TASK PROMPT
Every line of the material must come back exactly as given.
= Beginning of Section =
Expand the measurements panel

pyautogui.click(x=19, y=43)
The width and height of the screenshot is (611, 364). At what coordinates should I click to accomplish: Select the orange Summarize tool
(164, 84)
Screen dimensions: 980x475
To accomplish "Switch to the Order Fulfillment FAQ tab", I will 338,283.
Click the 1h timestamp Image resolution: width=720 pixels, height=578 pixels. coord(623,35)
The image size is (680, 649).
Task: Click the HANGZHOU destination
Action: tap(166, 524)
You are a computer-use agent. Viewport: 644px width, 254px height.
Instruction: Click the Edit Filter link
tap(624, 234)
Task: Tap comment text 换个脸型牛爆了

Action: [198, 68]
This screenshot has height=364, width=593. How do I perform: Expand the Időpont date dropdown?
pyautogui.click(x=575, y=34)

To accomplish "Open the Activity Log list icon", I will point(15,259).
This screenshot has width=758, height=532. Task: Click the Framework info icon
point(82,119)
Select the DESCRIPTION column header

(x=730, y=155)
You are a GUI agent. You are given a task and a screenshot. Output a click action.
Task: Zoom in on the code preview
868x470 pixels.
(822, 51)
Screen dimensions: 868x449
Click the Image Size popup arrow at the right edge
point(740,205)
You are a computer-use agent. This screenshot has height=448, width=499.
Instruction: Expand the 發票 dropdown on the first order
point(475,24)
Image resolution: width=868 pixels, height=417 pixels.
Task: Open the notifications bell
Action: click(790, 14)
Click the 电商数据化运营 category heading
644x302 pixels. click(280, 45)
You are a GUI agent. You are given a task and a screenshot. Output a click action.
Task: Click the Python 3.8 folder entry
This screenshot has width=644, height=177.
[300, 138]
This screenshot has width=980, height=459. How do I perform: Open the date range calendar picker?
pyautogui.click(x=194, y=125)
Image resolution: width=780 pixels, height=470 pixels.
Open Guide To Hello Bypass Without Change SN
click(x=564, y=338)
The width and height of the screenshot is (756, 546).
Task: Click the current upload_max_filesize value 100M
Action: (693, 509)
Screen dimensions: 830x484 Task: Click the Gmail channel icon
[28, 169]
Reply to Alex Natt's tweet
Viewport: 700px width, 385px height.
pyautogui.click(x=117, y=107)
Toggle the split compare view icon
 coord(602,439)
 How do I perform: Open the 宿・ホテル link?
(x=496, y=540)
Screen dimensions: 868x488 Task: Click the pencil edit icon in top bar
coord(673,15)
= End of Section =
RESPONSE TO THE TASK
Expand the measurements panel

pyautogui.click(x=19, y=43)
The width and height of the screenshot is (611, 364). At what coordinates should I click to accomplish: Select the orange Summarize tool
(164, 84)
Screen dimensions: 980x475
To accomplish "Switch to the Order Fulfillment FAQ tab", I will 338,283.
Click the 1h timestamp Image resolution: width=720 pixels, height=578 pixels. coord(623,35)
The image size is (680, 649).
Task: Click the HANGZHOU destination
Action: tap(166, 524)
You are a computer-use agent. Viewport: 644px width, 254px height.
Instruction: Click the Edit Filter link
tap(624, 234)
Task: Tap comment text 换个脸型牛爆了

Action: [198, 68]
This screenshot has height=364, width=593. How do I perform: Expand the Időpont date dropdown?
pyautogui.click(x=575, y=34)

To accomplish "Open the Activity Log list icon", I will point(15,259).
This screenshot has width=758, height=532. Task: Click the Framework info icon
point(82,119)
Select the DESCRIPTION column header

(x=730, y=155)
You are a GUI agent. You are given a task and a screenshot. Output a click action.
Task: Zoom in on the code preview
868x470 pixels.
(822, 51)
Screen dimensions: 868x449
Click the Image Size popup arrow at the right edge
point(740,205)
You are a computer-use agent. This screenshot has height=448, width=499.
Instruction: Expand the 發票 dropdown on the first order
point(475,24)
Image resolution: width=868 pixels, height=417 pixels.
Task: Open the notifications bell
Action: click(790, 14)
Click the 电商数据化运营 category heading
644x302 pixels. click(280, 45)
You are a GUI agent. You are given a task and a screenshot. Output a click action.
Task: Click the Python 3.8 folder entry
This screenshot has width=644, height=177.
[300, 138]
This screenshot has width=980, height=459. How do I perform: Open the date range calendar picker?
pyautogui.click(x=194, y=125)
Image resolution: width=780 pixels, height=470 pixels.
Open Guide To Hello Bypass Without Change SN
click(x=564, y=338)
The width and height of the screenshot is (756, 546).
Task: Click the current upload_max_filesize value 100M
Action: (693, 509)
Screen dimensions: 830x484 Task: Click the Gmail channel icon
[28, 169]
Reply to Alex Natt's tweet
Viewport: 700px width, 385px height.
pyautogui.click(x=117, y=107)
Toggle the split compare view icon
 coord(602,439)
 How do I perform: Open the 宿・ホテル link?
(x=496, y=540)
Screen dimensions: 868x488 Task: Click the pencil edit icon in top bar
coord(673,15)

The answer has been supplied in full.